Via Holden Caulfield of the blog First Draft, I learned of this fascinating summary of the free markets by George Bush:
The other big opportunity for democracy, of course, is China. President Hu Jintao is coming to our country, as you know. I will continue to remind him ours is a complex relationship and that we would hope that he would not fear a free society, just like it doesn't appear that he's fearing a free market. I happen to believe free markets eventually yield free societies. One of the most -- one of the most pure forms of democracy is the marketplace, where demand causes something to happen. Excess demand causes prices to -- the supply causes prices to go up, and vice versa. That stands in contrast to governments that felt like they could set price and control demand.

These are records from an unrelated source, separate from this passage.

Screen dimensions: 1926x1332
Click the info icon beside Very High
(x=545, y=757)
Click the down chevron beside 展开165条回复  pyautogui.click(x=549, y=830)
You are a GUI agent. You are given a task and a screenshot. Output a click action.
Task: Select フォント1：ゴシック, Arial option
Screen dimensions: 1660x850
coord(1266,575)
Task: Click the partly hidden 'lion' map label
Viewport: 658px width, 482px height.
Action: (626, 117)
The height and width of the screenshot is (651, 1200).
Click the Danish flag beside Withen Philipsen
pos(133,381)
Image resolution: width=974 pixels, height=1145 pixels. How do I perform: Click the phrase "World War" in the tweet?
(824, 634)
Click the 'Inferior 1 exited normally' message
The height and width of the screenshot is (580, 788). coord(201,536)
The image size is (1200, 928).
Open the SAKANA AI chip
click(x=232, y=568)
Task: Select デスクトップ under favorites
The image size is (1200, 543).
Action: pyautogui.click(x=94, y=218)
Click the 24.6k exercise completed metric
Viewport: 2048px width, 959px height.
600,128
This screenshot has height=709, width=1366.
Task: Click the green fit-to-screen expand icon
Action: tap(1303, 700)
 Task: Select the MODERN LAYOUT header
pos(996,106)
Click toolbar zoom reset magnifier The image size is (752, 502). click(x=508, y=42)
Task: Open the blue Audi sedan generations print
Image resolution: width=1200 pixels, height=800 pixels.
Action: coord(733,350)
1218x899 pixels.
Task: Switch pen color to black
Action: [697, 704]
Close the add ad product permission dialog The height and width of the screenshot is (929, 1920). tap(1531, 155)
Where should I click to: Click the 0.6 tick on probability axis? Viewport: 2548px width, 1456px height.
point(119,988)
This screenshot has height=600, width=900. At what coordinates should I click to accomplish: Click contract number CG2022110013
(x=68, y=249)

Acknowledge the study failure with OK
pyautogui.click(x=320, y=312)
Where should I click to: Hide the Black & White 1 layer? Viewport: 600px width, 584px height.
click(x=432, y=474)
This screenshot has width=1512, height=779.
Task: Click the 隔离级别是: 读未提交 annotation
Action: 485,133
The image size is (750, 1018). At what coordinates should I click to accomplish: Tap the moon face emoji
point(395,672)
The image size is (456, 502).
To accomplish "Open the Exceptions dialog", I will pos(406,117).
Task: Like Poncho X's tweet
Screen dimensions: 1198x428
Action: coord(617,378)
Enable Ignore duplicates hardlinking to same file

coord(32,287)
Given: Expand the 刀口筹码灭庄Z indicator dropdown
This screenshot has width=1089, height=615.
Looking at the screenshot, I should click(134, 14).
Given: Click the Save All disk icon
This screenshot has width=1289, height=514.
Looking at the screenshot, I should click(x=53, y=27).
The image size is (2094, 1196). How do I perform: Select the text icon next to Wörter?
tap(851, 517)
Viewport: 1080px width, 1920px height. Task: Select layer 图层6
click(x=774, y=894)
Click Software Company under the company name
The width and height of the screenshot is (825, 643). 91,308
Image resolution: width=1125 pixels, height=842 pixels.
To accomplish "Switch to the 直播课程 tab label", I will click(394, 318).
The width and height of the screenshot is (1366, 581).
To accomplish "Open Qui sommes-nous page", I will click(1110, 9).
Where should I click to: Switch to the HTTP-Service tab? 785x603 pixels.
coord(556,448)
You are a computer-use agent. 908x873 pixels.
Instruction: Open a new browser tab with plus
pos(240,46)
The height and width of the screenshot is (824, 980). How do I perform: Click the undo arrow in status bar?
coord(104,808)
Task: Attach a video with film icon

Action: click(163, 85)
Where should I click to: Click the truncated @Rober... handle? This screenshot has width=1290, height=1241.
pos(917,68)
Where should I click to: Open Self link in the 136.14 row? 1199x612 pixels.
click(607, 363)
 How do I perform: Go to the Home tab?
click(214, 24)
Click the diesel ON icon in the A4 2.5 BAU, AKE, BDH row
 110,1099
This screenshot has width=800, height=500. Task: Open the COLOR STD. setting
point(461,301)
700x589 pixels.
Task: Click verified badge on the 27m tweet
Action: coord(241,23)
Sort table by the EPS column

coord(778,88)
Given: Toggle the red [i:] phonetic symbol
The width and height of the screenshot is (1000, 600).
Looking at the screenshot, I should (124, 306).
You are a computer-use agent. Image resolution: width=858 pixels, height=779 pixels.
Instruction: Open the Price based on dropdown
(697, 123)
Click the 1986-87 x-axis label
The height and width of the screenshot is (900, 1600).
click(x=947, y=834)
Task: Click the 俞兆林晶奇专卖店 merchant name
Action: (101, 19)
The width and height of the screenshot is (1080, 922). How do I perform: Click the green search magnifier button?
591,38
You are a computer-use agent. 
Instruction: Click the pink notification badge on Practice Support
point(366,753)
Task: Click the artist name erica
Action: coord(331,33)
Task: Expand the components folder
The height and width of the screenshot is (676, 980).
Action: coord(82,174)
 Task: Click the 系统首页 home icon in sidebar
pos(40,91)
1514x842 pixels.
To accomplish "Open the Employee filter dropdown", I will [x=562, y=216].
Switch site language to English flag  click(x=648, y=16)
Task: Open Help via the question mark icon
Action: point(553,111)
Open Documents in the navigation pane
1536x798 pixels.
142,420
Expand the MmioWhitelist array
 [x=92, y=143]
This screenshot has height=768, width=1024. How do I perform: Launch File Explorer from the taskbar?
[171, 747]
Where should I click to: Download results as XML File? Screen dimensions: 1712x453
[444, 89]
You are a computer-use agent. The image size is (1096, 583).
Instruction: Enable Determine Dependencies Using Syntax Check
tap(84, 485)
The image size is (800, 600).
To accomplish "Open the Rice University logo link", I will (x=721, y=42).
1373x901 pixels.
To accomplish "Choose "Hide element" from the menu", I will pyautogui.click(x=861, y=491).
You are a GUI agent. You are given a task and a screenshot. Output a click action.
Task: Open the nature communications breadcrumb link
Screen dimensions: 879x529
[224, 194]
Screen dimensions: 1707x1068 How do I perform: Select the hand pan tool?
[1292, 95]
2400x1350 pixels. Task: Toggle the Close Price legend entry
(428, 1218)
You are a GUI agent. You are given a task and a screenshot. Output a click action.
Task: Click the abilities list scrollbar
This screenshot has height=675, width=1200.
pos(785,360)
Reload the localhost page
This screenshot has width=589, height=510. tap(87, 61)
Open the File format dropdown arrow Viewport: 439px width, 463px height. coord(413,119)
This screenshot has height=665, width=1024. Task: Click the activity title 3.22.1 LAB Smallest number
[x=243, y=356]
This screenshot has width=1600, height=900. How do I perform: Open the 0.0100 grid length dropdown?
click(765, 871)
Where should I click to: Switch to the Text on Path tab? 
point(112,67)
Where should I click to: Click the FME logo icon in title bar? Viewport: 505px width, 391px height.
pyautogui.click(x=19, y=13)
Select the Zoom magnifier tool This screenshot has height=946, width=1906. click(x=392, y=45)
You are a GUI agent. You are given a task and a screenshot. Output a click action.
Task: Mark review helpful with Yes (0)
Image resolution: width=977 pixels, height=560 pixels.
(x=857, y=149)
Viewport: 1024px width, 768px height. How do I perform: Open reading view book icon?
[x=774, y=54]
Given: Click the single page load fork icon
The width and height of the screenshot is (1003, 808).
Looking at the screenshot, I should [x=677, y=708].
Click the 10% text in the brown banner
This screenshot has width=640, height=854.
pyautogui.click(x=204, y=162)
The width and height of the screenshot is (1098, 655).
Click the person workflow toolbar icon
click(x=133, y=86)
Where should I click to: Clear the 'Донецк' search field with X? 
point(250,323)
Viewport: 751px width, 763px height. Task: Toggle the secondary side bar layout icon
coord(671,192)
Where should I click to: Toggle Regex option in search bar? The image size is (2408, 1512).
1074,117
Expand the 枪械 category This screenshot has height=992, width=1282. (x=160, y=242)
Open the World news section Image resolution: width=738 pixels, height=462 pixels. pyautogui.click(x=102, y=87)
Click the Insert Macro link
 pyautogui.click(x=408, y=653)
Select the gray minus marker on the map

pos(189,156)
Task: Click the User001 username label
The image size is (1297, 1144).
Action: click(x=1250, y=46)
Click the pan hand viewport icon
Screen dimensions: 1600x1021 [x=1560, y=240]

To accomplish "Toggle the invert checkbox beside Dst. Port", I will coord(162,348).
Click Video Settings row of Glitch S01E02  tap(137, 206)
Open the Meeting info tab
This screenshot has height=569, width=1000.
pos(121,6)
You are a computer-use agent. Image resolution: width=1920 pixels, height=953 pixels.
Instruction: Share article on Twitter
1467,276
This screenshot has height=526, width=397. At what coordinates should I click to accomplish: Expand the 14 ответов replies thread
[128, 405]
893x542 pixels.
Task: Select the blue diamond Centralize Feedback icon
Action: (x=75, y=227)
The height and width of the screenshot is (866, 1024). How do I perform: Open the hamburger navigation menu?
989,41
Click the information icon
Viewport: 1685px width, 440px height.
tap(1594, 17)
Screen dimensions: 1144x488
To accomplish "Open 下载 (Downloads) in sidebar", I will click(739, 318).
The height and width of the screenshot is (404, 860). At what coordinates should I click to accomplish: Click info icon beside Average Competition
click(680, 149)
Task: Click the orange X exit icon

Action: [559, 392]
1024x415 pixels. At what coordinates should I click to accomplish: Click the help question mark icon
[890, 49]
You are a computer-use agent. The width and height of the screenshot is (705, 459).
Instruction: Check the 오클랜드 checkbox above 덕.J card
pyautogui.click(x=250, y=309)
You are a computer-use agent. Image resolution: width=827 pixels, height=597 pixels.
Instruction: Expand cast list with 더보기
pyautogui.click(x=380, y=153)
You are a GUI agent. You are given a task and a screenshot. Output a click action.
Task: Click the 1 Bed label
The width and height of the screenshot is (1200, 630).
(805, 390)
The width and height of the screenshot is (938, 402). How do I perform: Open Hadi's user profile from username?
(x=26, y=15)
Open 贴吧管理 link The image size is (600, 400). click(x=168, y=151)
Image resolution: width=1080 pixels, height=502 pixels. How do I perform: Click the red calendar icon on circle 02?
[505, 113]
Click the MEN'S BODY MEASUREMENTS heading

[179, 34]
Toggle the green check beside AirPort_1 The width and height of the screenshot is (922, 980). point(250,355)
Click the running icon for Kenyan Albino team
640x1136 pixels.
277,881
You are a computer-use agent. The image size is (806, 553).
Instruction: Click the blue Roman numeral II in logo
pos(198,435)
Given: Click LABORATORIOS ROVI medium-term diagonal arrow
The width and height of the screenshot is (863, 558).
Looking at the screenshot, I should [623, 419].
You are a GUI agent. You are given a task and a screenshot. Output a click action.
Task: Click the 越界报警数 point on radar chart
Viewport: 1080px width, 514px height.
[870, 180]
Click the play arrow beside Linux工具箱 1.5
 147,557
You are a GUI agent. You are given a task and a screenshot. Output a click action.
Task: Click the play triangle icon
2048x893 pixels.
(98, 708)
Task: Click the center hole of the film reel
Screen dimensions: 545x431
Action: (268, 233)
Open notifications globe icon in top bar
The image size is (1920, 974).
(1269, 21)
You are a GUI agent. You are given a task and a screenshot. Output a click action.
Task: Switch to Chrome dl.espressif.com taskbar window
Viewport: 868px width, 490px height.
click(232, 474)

Where to begin? I'd need to do those dreaded supply-and-demand graphs to explain the mistakes thoroughly, but it is well known that nothing empties a blog as fast as seeing those scissor blades of the markets appear. Perhaps it's sufficient to point out that there is nothing inherently democratic about the marketplace of, say, crude oil, and that demand is not the only thing in the markets that causes something to happen. The sentence about excess demand started promisingly, but then at the double dashes something happened and supply astonishingly got mixed up with it. Whether this mess stands in contrast to governments who feel like they can set prices and control demand is an interesting and deep question. But the fact of the matter (as a troll always states it) is that prices are set in many markets by the supply side, albeit within the constraints of the demand conditions. Not that different from what governments do when they control prices.
What did they teach in that Harvard MBA degree George has got?